Kebiasaan ibu bersalin yang tidak baik, sebagian besar ibu yang mau bersalin sebaiknya tidak mengetahui diluar keluarga sehingga tidak mengkomunikasikan kepada orang lain (seperti tenaga kesehatan) karena kehamilan dirahasiakan, hal ini disebabkan karena takut adanya orang-orang yang menganggu proses persalinan. Yang mengetahui hanya dukun kampung. Apabila persalinan tidak mengalami faktor penyulit, maka persalinan langsung ditolong dukun kampung. Apabila terjadi penyulit (persalinan macet) ibu baru minta bantuan ke bidan desa atau tenaga kesehatan lainnya untuk mendapat suntikan angin (merangsang uterus) untuk mempercepat persalinan..

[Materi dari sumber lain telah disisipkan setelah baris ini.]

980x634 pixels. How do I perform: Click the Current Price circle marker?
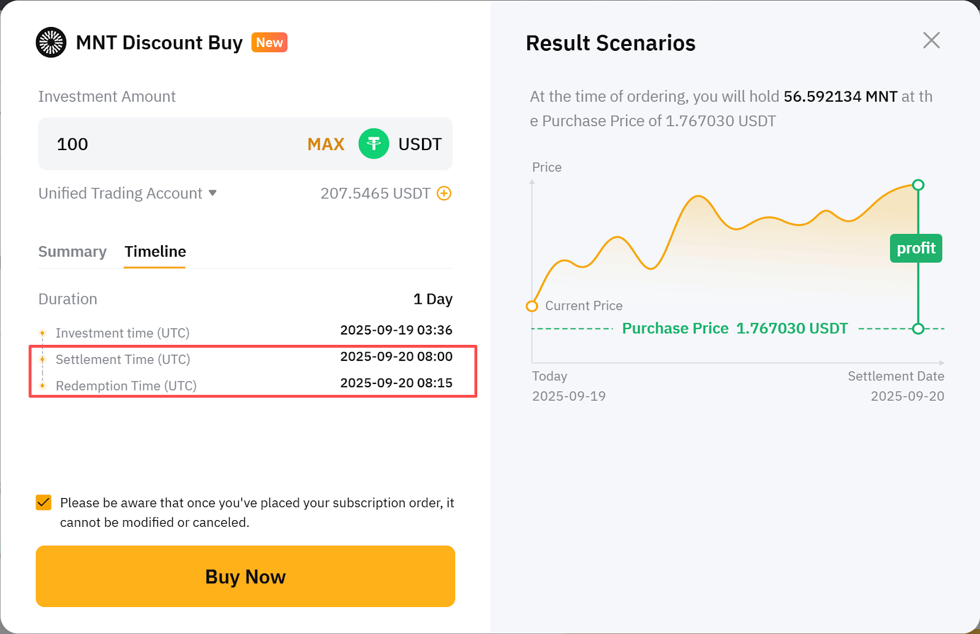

Sebagian besar ibu bersalin selalu minta didampingi oleh dukun kampung, karena memberikan rasa nyaman, mendampingi sampai selesainya persalinan, serta melakukan pekerjaan rumah diselesaikan oleh dukun sampai masa edah berakhir, sedangkan petugas kesehatan hanya memberikan obat dan pulang dan datang kembali sampai 40 hari (masa edah selesai).

Mendukung penelitian Martha dkk (2006) tentang hambatan dan pendukung penyediaan dan pemanfaatan pelayanan bidan di desa di Kabupaten Pandeglang Propinsi Banten, menyimpulkan bahwa masih terdapat persepsi masyarakat terhadap kematian ibu disebabkan oleh faktor non medis seperti: agama, kepercayaan dan faktor supranatural. Persepsi tersebut menyebabkan perhatian terhadap kesehatan ibu menjadi lebih rendah.